Pingback: Tweets that mention :: Fazendo Media: a média que a mídia faz :: » “A filosofia da polícia do Rio de Janeiro é de matar o inimigo e não de prender o criminoso” -- Topsy.com
99% da população apoia a morte dos traficantes, mesmo se os mesmos se entregarem.
A frase BANDIDO BOM É BANDIDO MORTO, é adorada e repetida por todos.
Difícil achar no Rio quem pese diferente disso.

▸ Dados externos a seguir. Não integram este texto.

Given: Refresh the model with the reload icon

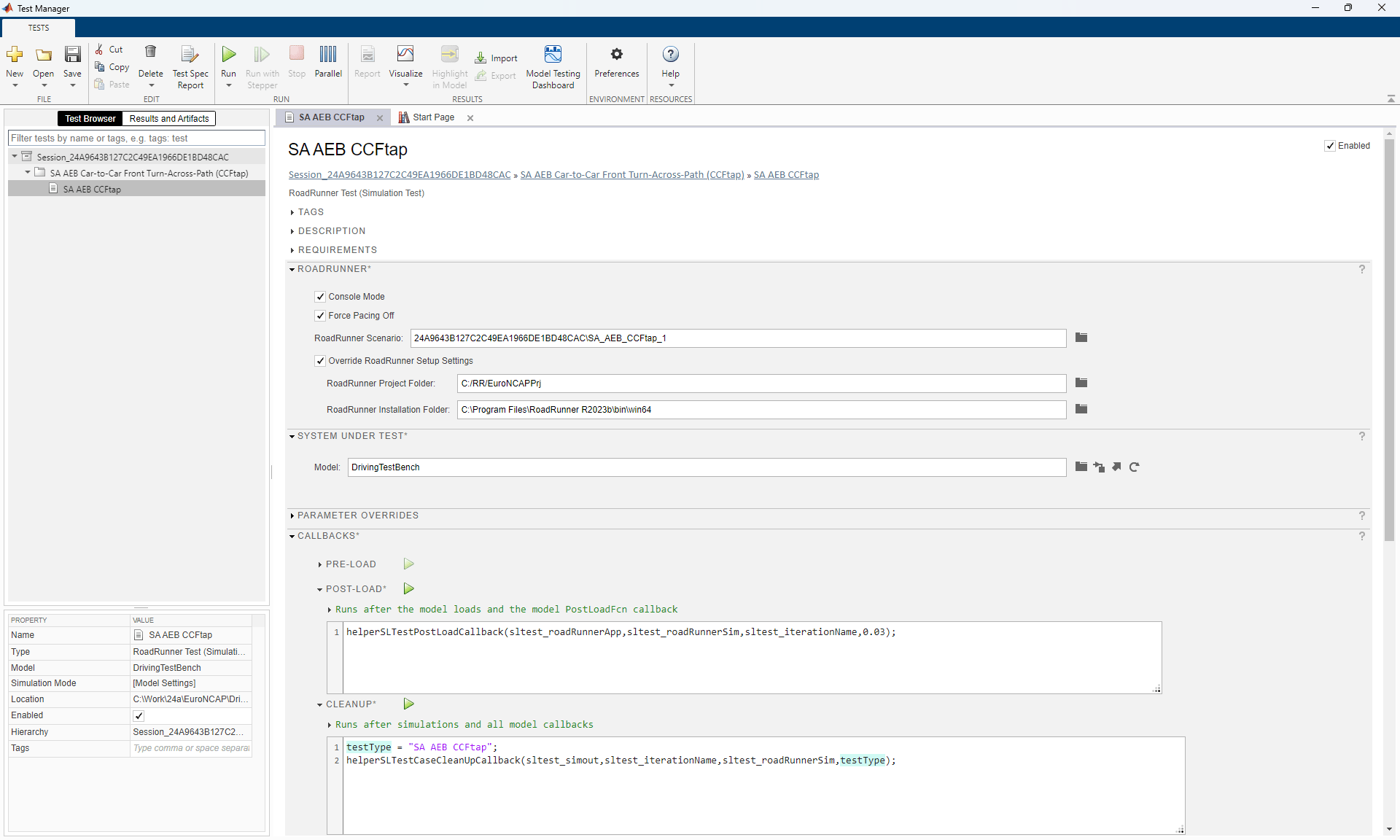Looking at the screenshot, I should click(x=1134, y=467).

Amigos não é bem assim,ao meu ver isso é muito bom pq os bandidos fogem do morro e vão preocurar outras favelas outros lugares para vender a droga,isso é fato é claro que isso não vai acabar assim,mas se são estaladas esas tal UPP’s os bandidos perdem força pq dentro da favela é um esconderijo deles que por anos a policia não pissava lá e pq ?Pq aquilo era dominado por traficantes e era tipo de uma fortaleza pra eles eles conheciam cada beco cada viela,andavam por tudo dentro daquela area tinham conhecidos em cada esquina do morro,era muito dificil a policia entrar lá pq aquilo era uma cidade dominada por traficantes la dentro da favela era como eles ta em casa eles dominavam tudo e todos,agora se eles forem vender drogas em outros lugares como avenidas,casas normais residencias,apartamentos,em viadutos é bem mais facil da policia pegar eles,então isso ajuda e muito,não sou partidario nen Lulista,mas tenho que concordar foi uma estrategia muito bem pensada do governo Lula,pq os outros governos nunca se preocuparam do os digamos “Favelados” A classe média adora falar assim,eles são favelados por falta de apoio do governo PSDB e PMDB e a ditadura que só soube lucrar no governo e não fizeram nada,a não ser vender nosso patrimonio e sucatear nossas empresas,e depois vendelas por 10% do valor que elas valem,uma vergonha é ese povinho que se acha rico votar em PSDB ainda,e votar nessa bandidage do PSDB e DEM,é o fim mesmo,ainda bem que a maioria pensa diferente ainda bem pq se não seriam mais 4 longos anos de atraso como no governo FHC governo de estagnação e falencia.Agora é só progresso no governo Dilma !! AEWWWW !!!